- [Your assignment]:
Reproduce the complete set of records, exactly as they appear.

- [Data under study]:
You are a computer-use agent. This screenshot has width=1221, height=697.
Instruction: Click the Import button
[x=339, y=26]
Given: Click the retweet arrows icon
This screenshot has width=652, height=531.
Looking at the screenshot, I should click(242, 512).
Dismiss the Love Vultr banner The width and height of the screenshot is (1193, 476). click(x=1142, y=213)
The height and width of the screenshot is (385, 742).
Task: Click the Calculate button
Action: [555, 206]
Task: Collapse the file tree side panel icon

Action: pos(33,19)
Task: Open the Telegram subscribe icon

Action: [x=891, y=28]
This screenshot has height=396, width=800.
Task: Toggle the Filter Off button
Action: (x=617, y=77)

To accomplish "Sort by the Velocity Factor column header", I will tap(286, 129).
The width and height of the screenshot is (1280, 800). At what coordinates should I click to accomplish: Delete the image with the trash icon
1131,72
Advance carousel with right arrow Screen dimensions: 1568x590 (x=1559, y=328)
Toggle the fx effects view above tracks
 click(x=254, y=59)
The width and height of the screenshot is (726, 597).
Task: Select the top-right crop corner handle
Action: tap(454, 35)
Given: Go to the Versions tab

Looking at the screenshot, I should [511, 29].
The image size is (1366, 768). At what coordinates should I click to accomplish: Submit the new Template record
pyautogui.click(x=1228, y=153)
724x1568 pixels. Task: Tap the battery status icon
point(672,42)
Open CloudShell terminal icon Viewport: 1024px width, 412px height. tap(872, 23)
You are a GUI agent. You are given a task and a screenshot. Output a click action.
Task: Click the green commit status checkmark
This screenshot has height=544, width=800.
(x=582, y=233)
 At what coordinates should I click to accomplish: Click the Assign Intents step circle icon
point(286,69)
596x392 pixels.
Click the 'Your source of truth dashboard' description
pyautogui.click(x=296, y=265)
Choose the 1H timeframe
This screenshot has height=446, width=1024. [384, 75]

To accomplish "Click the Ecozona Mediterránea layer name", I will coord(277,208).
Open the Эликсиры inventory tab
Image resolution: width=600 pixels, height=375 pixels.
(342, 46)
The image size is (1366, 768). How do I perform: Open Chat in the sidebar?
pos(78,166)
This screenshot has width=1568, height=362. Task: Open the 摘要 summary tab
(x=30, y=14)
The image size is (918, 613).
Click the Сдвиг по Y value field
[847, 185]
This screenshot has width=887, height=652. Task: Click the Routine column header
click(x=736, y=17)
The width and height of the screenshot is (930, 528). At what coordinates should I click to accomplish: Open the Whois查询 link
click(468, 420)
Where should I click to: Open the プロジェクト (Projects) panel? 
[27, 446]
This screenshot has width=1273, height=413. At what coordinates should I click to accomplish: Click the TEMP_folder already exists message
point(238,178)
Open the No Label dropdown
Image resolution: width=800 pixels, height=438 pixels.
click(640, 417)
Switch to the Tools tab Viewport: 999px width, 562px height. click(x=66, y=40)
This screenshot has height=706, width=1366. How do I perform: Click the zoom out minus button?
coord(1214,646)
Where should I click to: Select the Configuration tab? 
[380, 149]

- [Exercise answer]:
You are a computer-use agent. This screenshot has width=1221, height=697.
Instruction: Click the Import button
[x=339, y=26]
Given: Click the retweet arrows icon
This screenshot has width=652, height=531.
Looking at the screenshot, I should click(242, 512).
Dismiss the Love Vultr banner The width and height of the screenshot is (1193, 476). click(x=1142, y=213)
The height and width of the screenshot is (385, 742).
Task: Click the Calculate button
Action: [555, 206]
Task: Collapse the file tree side panel icon

Action: pos(33,19)
Task: Open the Telegram subscribe icon

Action: [x=891, y=28]
This screenshot has height=396, width=800.
Task: Toggle the Filter Off button
Action: (x=617, y=77)

To accomplish "Sort by the Velocity Factor column header", I will tap(286, 129).
The width and height of the screenshot is (1280, 800). At what coordinates should I click to accomplish: Delete the image with the trash icon
1131,72
Advance carousel with right arrow Screen dimensions: 1568x590 (x=1559, y=328)
Toggle the fx effects view above tracks
 click(x=254, y=59)
The width and height of the screenshot is (726, 597).
Task: Select the top-right crop corner handle
Action: tap(454, 35)
Given: Go to the Versions tab

Looking at the screenshot, I should [511, 29].
The image size is (1366, 768). At what coordinates should I click to accomplish: Submit the new Template record
pyautogui.click(x=1228, y=153)
724x1568 pixels. Task: Tap the battery status icon
point(672,42)
Open CloudShell terminal icon Viewport: 1024px width, 412px height. tap(872, 23)
You are a GUI agent. You are given a task and a screenshot. Output a click action.
Task: Click the green commit status checkmark
This screenshot has height=544, width=800.
(x=582, y=233)
 At what coordinates should I click to accomplish: Click the Assign Intents step circle icon
point(286,69)
596x392 pixels.
Click the 'Your source of truth dashboard' description
pyautogui.click(x=296, y=265)
Choose the 1H timeframe
This screenshot has height=446, width=1024. [384, 75]

To accomplish "Click the Ecozona Mediterránea layer name", I will coord(277,208).
Open the Эликсиры inventory tab
Image resolution: width=600 pixels, height=375 pixels.
(342, 46)
The image size is (1366, 768). How do I perform: Open Chat in the sidebar?
pos(78,166)
This screenshot has width=1568, height=362. Task: Open the 摘要 summary tab
(x=30, y=14)
The image size is (918, 613).
Click the Сдвиг по Y value field
[847, 185]
This screenshot has width=887, height=652. Task: Click the Routine column header
click(x=736, y=17)
The width and height of the screenshot is (930, 528). At what coordinates should I click to accomplish: Open the Whois查询 link
click(468, 420)
Where should I click to: Open the プロジェクト (Projects) panel? 
[27, 446]
This screenshot has width=1273, height=413. At what coordinates should I click to accomplish: Click the TEMP_folder already exists message
point(238,178)
Open the No Label dropdown
Image resolution: width=800 pixels, height=438 pixels.
click(640, 417)
Switch to the Tools tab Viewport: 999px width, 562px height. click(x=66, y=40)
This screenshot has height=706, width=1366. How do I perform: Click the zoom out minus button?
coord(1214,646)
Where should I click to: Select the Configuration tab? 
[380, 149]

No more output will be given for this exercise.